Try it: What you give back must match the data character for character.

Data for analysis:
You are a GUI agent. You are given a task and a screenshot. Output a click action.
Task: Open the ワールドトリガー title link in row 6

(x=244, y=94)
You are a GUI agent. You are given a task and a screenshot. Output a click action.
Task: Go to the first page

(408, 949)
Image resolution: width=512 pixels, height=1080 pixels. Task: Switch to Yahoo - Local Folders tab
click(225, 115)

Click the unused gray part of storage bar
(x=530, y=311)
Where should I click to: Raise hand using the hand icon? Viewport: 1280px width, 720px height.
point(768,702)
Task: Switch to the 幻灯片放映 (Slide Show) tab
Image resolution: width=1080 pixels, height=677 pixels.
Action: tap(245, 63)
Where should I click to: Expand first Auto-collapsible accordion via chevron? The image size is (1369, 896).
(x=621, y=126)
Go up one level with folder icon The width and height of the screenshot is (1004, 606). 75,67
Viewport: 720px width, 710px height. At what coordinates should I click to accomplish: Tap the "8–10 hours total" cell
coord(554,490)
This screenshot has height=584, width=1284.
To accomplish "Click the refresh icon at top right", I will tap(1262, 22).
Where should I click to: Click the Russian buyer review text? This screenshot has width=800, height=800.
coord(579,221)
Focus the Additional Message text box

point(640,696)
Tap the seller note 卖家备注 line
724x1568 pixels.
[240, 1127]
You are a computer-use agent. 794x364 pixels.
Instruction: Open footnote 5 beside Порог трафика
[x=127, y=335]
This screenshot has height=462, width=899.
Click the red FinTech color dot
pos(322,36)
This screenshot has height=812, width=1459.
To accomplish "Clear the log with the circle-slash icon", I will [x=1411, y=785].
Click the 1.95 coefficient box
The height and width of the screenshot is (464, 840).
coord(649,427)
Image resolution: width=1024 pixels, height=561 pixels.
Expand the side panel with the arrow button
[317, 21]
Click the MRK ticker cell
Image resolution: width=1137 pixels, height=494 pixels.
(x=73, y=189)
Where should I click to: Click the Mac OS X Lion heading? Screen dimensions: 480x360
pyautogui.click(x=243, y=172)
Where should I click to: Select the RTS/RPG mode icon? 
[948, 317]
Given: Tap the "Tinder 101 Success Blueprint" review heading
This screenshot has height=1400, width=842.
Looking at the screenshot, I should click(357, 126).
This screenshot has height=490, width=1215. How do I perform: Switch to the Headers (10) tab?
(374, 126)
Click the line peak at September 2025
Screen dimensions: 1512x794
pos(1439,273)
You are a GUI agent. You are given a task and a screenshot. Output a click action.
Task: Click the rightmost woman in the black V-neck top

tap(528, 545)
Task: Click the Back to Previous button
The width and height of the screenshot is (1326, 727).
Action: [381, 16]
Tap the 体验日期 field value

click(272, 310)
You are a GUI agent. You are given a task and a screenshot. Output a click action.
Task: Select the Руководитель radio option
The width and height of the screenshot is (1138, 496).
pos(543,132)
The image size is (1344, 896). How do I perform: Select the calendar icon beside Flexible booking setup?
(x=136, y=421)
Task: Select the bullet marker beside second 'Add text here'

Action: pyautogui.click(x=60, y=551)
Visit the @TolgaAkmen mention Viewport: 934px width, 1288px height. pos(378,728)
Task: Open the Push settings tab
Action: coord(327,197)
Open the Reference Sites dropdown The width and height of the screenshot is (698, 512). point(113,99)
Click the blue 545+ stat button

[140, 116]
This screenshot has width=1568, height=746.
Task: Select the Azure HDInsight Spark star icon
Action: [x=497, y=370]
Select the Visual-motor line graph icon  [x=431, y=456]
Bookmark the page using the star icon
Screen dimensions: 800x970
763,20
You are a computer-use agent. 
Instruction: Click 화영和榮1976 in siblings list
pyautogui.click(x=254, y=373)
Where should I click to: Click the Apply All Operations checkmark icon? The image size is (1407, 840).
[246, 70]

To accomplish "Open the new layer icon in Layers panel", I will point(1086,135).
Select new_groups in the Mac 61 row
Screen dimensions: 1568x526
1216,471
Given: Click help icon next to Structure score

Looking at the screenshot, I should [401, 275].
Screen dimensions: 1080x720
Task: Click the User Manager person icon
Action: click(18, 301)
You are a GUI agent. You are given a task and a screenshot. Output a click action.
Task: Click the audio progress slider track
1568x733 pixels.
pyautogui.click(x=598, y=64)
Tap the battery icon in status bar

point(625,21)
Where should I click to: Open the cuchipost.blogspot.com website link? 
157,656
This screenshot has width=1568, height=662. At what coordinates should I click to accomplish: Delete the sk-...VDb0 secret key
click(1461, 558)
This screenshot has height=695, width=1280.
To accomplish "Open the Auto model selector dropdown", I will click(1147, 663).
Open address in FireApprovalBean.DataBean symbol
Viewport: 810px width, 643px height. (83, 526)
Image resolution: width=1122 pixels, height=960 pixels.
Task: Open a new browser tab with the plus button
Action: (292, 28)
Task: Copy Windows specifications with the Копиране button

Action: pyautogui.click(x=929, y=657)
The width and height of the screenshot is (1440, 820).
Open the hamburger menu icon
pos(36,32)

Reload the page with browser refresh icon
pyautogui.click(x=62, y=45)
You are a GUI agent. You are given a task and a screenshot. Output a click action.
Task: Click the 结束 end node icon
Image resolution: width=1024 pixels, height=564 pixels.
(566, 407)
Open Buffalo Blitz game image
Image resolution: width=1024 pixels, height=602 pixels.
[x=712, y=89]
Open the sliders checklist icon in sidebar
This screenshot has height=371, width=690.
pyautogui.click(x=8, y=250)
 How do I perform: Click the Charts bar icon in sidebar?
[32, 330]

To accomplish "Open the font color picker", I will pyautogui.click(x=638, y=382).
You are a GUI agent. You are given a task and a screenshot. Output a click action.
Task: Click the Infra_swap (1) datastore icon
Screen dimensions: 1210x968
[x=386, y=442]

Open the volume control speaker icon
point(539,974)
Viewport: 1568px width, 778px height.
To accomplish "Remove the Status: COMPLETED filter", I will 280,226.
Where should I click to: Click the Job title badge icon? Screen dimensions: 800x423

Solved problem:
You are a GUI agent. You are given a task and a screenshot. Output a click action.
Task: Open the ワールドトリガー title link in row 6

(x=244, y=94)
You are a GUI agent. You are given a task and a screenshot. Output a click action.
Task: Go to the first page

(408, 949)
Image resolution: width=512 pixels, height=1080 pixels. Task: Switch to Yahoo - Local Folders tab
click(225, 115)

Click the unused gray part of storage bar
(x=530, y=311)
Where should I click to: Raise hand using the hand icon? Viewport: 1280px width, 720px height.
point(768,702)
Task: Switch to the 幻灯片放映 (Slide Show) tab
Image resolution: width=1080 pixels, height=677 pixels.
Action: tap(245, 63)
Where should I click to: Expand first Auto-collapsible accordion via chevron? The image size is (1369, 896).
(x=621, y=126)
Go up one level with folder icon The width and height of the screenshot is (1004, 606). 75,67
Viewport: 720px width, 710px height. At what coordinates should I click to accomplish: Tap the "8–10 hours total" cell
coord(554,490)
This screenshot has height=584, width=1284.
To accomplish "Click the refresh icon at top right", I will tap(1262, 22).
Where should I click to: Click the Russian buyer review text? This screenshot has width=800, height=800.
coord(579,221)
Focus the Additional Message text box

point(640,696)
Tap the seller note 卖家备注 line
724x1568 pixels.
[240, 1127]
You are a computer-use agent. 794x364 pixels.
Instruction: Open footnote 5 beside Порог трафика
[x=127, y=335]
This screenshot has height=462, width=899.
Click the red FinTech color dot
pos(322,36)
This screenshot has height=812, width=1459.
To accomplish "Clear the log with the circle-slash icon", I will [x=1411, y=785].
Click the 1.95 coefficient box
The height and width of the screenshot is (464, 840).
coord(649,427)
Image resolution: width=1024 pixels, height=561 pixels.
Expand the side panel with the arrow button
[317, 21]
Click the MRK ticker cell
Image resolution: width=1137 pixels, height=494 pixels.
(x=73, y=189)
Where should I click to: Click the Mac OS X Lion heading? Screen dimensions: 480x360
pyautogui.click(x=243, y=172)
Where should I click to: Select the RTS/RPG mode icon? 
[948, 317]
Given: Tap the "Tinder 101 Success Blueprint" review heading
This screenshot has height=1400, width=842.
Looking at the screenshot, I should click(357, 126).
This screenshot has height=490, width=1215. How do I perform: Switch to the Headers (10) tab?
(374, 126)
Click the line peak at September 2025
Screen dimensions: 1512x794
pos(1439,273)
You are a GUI agent. You are given a task and a screenshot. Output a click action.
Task: Click the rightmost woman in the black V-neck top

tap(528, 545)
Task: Click the Back to Previous button
The width and height of the screenshot is (1326, 727).
Action: [381, 16]
Tap the 体验日期 field value

click(272, 310)
You are a GUI agent. You are given a task and a screenshot. Output a click action.
Task: Select the Руководитель radio option
The width and height of the screenshot is (1138, 496).
pos(543,132)
The image size is (1344, 896). How do I perform: Select the calendar icon beside Flexible booking setup?
(x=136, y=421)
Task: Select the bullet marker beside second 'Add text here'

Action: pyautogui.click(x=60, y=551)
Visit the @TolgaAkmen mention Viewport: 934px width, 1288px height. pos(378,728)
Task: Open the Push settings tab
Action: coord(327,197)
Open the Reference Sites dropdown The width and height of the screenshot is (698, 512). point(113,99)
Click the blue 545+ stat button

[140, 116]
This screenshot has width=1568, height=746.
Task: Select the Azure HDInsight Spark star icon
Action: [x=497, y=370]
Select the Visual-motor line graph icon  [x=431, y=456]
Bookmark the page using the star icon
Screen dimensions: 800x970
763,20
You are a computer-use agent. 
Instruction: Click 화영和榮1976 in siblings list
pyautogui.click(x=254, y=373)
Where should I click to: Click the Apply All Operations checkmark icon? The image size is (1407, 840).
[246, 70]

To accomplish "Open the new layer icon in Layers panel", I will point(1086,135).
Select new_groups in the Mac 61 row
Screen dimensions: 1568x526
1216,471
Given: Click help icon next to Structure score

Looking at the screenshot, I should [401, 275].
Screen dimensions: 1080x720
Task: Click the User Manager person icon
Action: click(18, 301)
You are a GUI agent. You are given a task and a screenshot. Output a click action.
Task: Click the audio progress slider track
1568x733 pixels.
pyautogui.click(x=598, y=64)
Tap the battery icon in status bar

point(625,21)
Where should I click to: Open the cuchipost.blogspot.com website link? 
157,656
This screenshot has width=1568, height=662. At what coordinates should I click to accomplish: Delete the sk-...VDb0 secret key
click(1461, 558)
This screenshot has height=695, width=1280.
To accomplish "Open the Auto model selector dropdown", I will click(1147, 663).
Open address in FireApprovalBean.DataBean symbol
Viewport: 810px width, 643px height. (83, 526)
Image resolution: width=1122 pixels, height=960 pixels.
Task: Open a new browser tab with the plus button
Action: (292, 28)
Task: Copy Windows specifications with the Копиране button

Action: pyautogui.click(x=929, y=657)
The width and height of the screenshot is (1440, 820).
Open the hamburger menu icon
pos(36,32)

Reload the page with browser refresh icon
pyautogui.click(x=62, y=45)
You are a GUI agent. You are given a task and a screenshot. Output a click action.
Task: Click the 结束 end node icon
Image resolution: width=1024 pixels, height=564 pixels.
(566, 407)
Open Buffalo Blitz game image
Image resolution: width=1024 pixels, height=602 pixels.
[x=712, y=89]
Open the sliders checklist icon in sidebar
This screenshot has height=371, width=690.
pyautogui.click(x=8, y=250)
 How do I perform: Click the Charts bar icon in sidebar?
[32, 330]

To accomplish "Open the font color picker", I will pyautogui.click(x=638, y=382).
You are a GUI agent. You are given a task and a screenshot. Output a click action.
Task: Click the Infra_swap (1) datastore icon
Screen dimensions: 1210x968
[x=386, y=442]

Open the volume control speaker icon
point(539,974)
Viewport: 1568px width, 778px height.
To accomplish "Remove the Status: COMPLETED filter", I will 280,226.
Where should I click to: Click the Job title badge icon? Screen dimensions: 800x423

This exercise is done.